When communism finally began to collapse across Eastern Europe, Yugoslavia’s dissolution was not only predictable but inevitable. It was an experiment in social engineering, in which the peoples of the region were used as guinea pigs — first, by the West and then by the communists — to test utopian theories about the virtues of multinational nation-building and the evils of small national states.

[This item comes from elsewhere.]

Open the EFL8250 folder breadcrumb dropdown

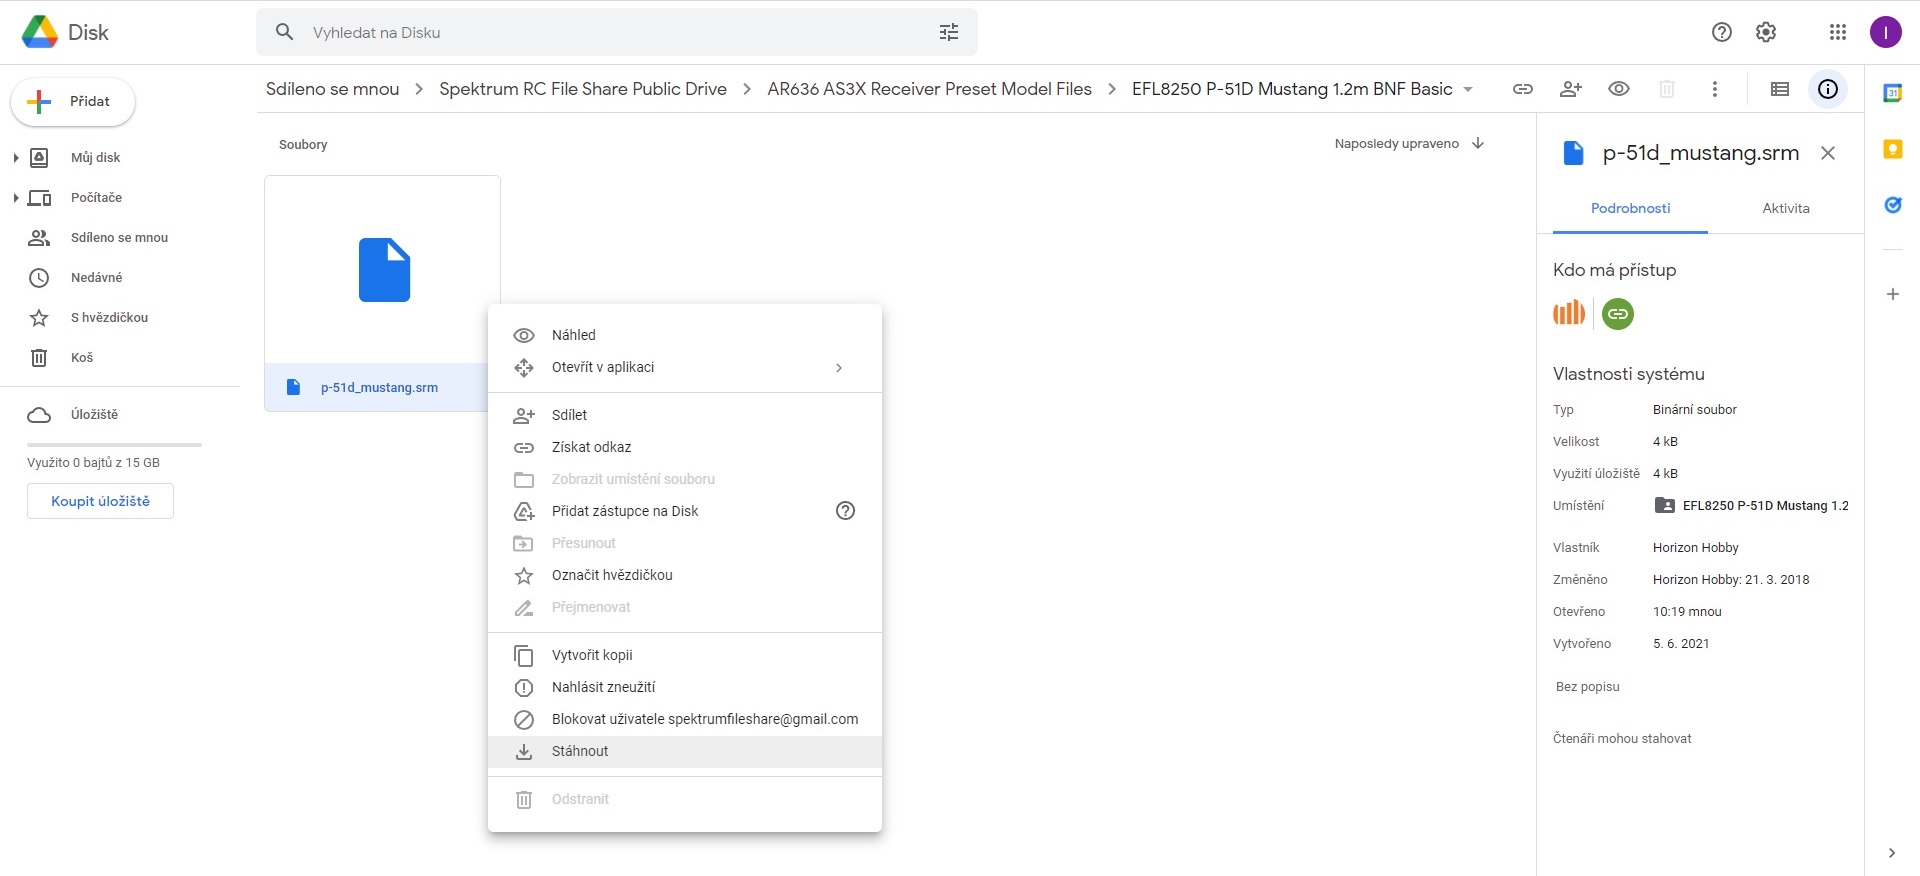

It is remarkable that, even with the obvious failure of multinational federations in the Balkans, the European Union has only grudgingly come to accept Montenegro’s newly won independence. Even though Serbia and Montenegro are similar in many ways (both are Slavic, Orthodox Christian nations), Montenegrins rightly feel they have a separate Adriatic identity and a clearer path toward a European future. This is especially true in the wake of the EU’s recent decision to halt further entry talks with Belgrade because of its failure to capture the fugitive Bosnian Serb war criminal, Gen. Ratko Mladic. Having broken away from Serbia’s stifling grip, Montenegro is now free to pursue EU accession negotiations on its own.

Brussels believes microstates in the region will only lead to further instability. In fact, the very opposite is true: Only by allowing each national group to flourish by having its own country, history, culture, religion and civilizational identity can there be lasting stability and real, peaceful co-existence.

The demise of Yugoslavia — like the demise of other defunct multinational entities, such as the Austro-Hungarian Empire, the Ottoman Empire, the Soviet Union and Czechoslovakia — shows that the idea of forcing national groups to live with one another in a common state against their wishes is not only antidemocratic and illiberal but is a recipe for disaster.

Yugoslavia was the God that failed. Good riddance.

Jeffrey T. Kuhner is editor of Insight on the News (www.insightmag.com) and a regular contributor to the Commentary Pages of The Washington Times.